Getting Jiggly with my Armattan CNC 355 Quad

 

It’s tough as nails.  I’ve crashed it multiple times, usually only losing props, which are cheap.  I’ve bent arms, and you just bend them back.   Might need to take them off to really straighten them but you can just bend them back as you’ll see at the end of the video.

If you have a Blade or a Phantom and you want more performance and don’t want to stop buying plastic parts.   Buy an Armattan Quad.   You won’t regret it.

Building flight skills apparently just takes time.  There is no magic pill.   I think, or at least hope I’m over the hump cause crashing sucks, and crashing you will do when you start doing stuff like this.   Also, trees are still the enemy.

Not even 24 hours later and we have snow again.

But I just had to test the PID and Rate changes I made after yesterday’s fight above.

Freshly balanced props too.   Wow, so much more responsive, pretty easy to flip and roll without losing altitude.

On quad camera, front porch launch cause I’m not dressed for the weather 🙂

More Hex Gimbal Footage

Last weekend was a good multi-rotor weekend.  Got to fly my high-performance quad a few times without incident.  Also flew my Franken-QX350 a bunch.  Each of the kids got a turn too.   All without incident.

Finally got spend some time getting the hex to fly right.  It would fly great in stabilized mode but loiter was broken, and if loiter is broken, none of the autonomous flight modes are available.  Well, they are available but you’ll just crash so it was in my best interest to get that fixed.    Turns out, somewhere along the way my compass orientation flag had changed form 8 which is roll-180, to 10, which is roll-180 yaw 90.   Honestly the way things are mounted I think they should be roll 180 yaw 270, but since it works just rolled, I’m leaving it that way.

For what it’s worth, my APM is mounted like this.

APMOrientation

After a handful of manual flights and confident that loiter was fixed, I launched it a few times and flew it using droid planner.  Guiding it to fly here, then over there, and then over there.

Still have some Video Jello-issues to work out.   Looks/feels like electrical interference from something, likely with the Gimbal.

Super long video for my own amusement.

More DJI Hex, Gimbal enabled footage. Still working out some bugs.

First F550 Gimbal enabled flights

Today I had an opportunity to pop outside, fly and document the snow.   This was the first opportunity I had to fly with the Gimbal that was mounted for the Go Pro in the previous blog post.   The Beholder-Lite gimbal.

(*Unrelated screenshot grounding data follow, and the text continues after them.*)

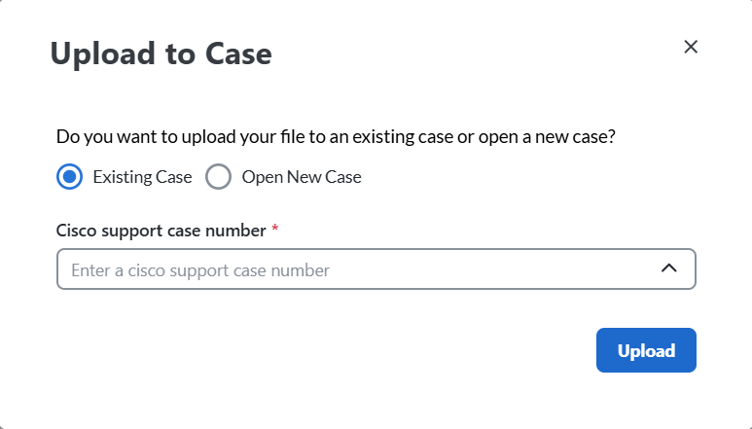The width and height of the screenshot is (752, 429).
Task: Click the up-arrow caret in the case field
Action: pyautogui.click(x=668, y=269)
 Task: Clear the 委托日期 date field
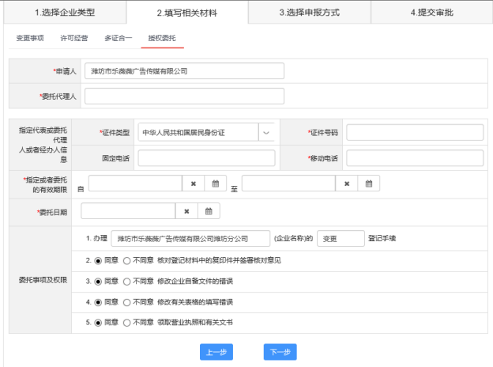click(x=186, y=211)
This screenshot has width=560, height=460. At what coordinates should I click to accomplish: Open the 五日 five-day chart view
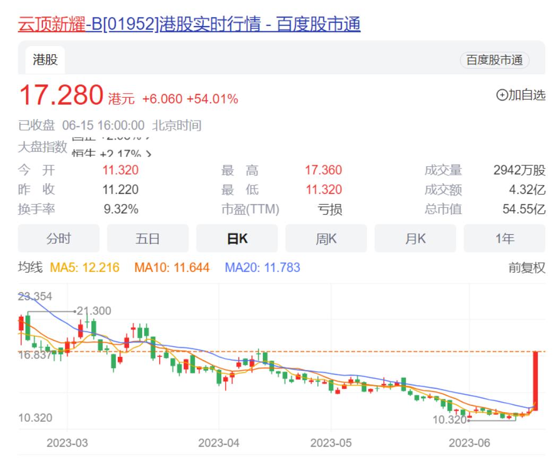147,239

It seems I never have a completely uneventful flight though.  While this one doesn’t contain any crashes, the gyro calibration was off and it wouldn’t position hold at all.   Loiter was completely broken, so the majority of the video was flow in stability mode.  With the ~12-14 mile per hour winds and the fact that it didn’t really know what level was, it got real interesting when I lost orientation.   Thankfully, no broken parts.

I’m mostly happy with the video, it was super bright, sun was out and obviously the snow just amplifies that which alone can cause some Jell-O effect.  But the gimbal isn’t tuned 100% right either.  I’ll work on that in the future.    Also need to balance my blades.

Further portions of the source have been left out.